- Citizenship: Indian
- Occupation: Professor of Psychology
- Awards: Fulbright Scholar (2004); Association for Women in Psychology Distinguished Publication Award (2012);

Academic background
- Alma mater: Andhra University

Academic work
- Institutions: Tata Institution of Social sciences

= Vindhya Undurti =

Feminist scholar

Vindhya Undurti (born 1955) is a feminist scholar known for her research on gender roles, women's health, and gender based violence, and for her advocacy work on behalf of Indian women. Undurti is Professor of Psychology in the School of Gender Studies at the Tata Institute of Social Sciences in Hyderabad, India.

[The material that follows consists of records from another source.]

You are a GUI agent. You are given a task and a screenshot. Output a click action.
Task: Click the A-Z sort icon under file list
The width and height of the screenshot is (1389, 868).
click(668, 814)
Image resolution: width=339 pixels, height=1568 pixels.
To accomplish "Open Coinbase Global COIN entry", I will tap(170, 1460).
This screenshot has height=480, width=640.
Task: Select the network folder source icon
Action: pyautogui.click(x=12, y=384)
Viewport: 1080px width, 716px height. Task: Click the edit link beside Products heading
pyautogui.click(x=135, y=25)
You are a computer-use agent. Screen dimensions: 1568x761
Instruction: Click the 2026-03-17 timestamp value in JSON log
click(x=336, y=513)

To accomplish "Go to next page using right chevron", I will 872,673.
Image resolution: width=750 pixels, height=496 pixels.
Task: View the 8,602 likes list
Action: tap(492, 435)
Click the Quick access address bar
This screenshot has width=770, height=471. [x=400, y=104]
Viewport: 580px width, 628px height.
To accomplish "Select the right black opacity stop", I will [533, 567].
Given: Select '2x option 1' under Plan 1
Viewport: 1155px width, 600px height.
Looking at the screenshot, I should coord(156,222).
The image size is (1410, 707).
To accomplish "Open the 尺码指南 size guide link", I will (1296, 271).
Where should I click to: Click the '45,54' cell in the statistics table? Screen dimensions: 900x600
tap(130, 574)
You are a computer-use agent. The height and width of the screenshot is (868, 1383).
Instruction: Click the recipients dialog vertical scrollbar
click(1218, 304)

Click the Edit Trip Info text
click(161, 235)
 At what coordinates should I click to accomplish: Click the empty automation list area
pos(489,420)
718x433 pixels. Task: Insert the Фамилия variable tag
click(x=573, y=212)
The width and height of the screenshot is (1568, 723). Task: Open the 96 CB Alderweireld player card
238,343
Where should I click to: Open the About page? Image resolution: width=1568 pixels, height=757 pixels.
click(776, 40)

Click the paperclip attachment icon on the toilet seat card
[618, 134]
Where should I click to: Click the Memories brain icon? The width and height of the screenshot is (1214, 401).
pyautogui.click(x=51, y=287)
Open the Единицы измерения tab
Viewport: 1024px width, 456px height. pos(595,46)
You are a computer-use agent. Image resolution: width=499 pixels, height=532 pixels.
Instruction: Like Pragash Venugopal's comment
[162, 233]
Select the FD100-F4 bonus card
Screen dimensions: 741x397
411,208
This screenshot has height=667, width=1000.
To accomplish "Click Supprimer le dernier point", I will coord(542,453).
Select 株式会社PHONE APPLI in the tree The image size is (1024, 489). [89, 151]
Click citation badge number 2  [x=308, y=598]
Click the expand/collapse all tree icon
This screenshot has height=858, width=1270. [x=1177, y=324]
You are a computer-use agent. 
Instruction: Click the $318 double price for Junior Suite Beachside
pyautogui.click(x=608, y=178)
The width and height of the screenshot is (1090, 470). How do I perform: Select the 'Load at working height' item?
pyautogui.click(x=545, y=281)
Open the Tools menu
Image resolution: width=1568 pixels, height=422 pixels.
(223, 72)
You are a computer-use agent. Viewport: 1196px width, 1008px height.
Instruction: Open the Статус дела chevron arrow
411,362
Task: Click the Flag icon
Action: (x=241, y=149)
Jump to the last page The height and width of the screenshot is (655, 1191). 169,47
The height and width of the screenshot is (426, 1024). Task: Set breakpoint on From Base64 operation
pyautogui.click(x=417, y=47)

Undurti and her colleagues received the 2012 Distinguished Publication Award from the Association for Women in Psychology for their work in editing the Handbook of International Feminisms: Perspectives on Psychology, Women, Culture and Rights. She was previously awarded the South Asian Visiting Scholarship at the University of Oxford in 1998 and a Fulbright Visiting Lecturer Fellowship in 2004. She is a past President of the National Academy of Psychology (India).

== Biography ==
Undurti was born on September 25, 1955, in Visakhapatnam, India. As the daughter of a college professor and a school teacher raised in a middle-class household, Undurti was allowed to pursue any academic field of her choosing. Although her education was not affected by gender discrimination and unjust treatment, the unfair gender norms were still apparent in the household and in the Indian society at large.

Undurti studied at Andhra University, where she received her B.A. in English Literature, History and Politics in 1974, her Master of Art degree in psychology in 1976, and a Ph.D. in psychology in 1985. While working on her Ph.D., Undurti participated in the Human Rights Group at her university and advocated for women threatened by indebted dowries and victims of domestic violence. Undurti was motivated by the work of bell hooks, Phyllis Chesler and Jeanne Marecek, who sparked her interest in feminism. She attended the third Indian Association for Women's Studies Meeting and began researching ways to improve the lives of Indian women.

Undurti joined faculty of the Tata Institute of Social Sciences in 2010. She worked with the Centre for Health and Allied Themes (CEHAT) to create a course on feminist counseling and contributed a chapter on feminist counseling for domestic violence in the 2013 volume Feminist Counseling and Domestic Violence in India. She was the lead researcher of Unpacking Sex Trafficking among women and girls in Andhra Pradesh, sponsored by International Center for Research on Women (ICRW) and Bill & Melinda Gates Foundation.

Undurti's scholarship emphasizes the social injustice women face in Indian society. She focuses on the three research areas: domestic abuse, mental illness, and work-family conflicts that stem from rigid gender roles. In India, many women struggle in living up to societal and familial expectations, where there is often a lack of social support surrounding women's employment. Psychological disorders such as depression, anxiety and somatic symptom disorders are common among women in India and often go undiagnosed and untreated. Moreover, not only are men involved in acts of domestic violence, but also female relatives such as mothers-in-law inflict violence on women in India. Undurti's work calls attention to the power structures that impact women's lives in India with the goal of improving their quality of life.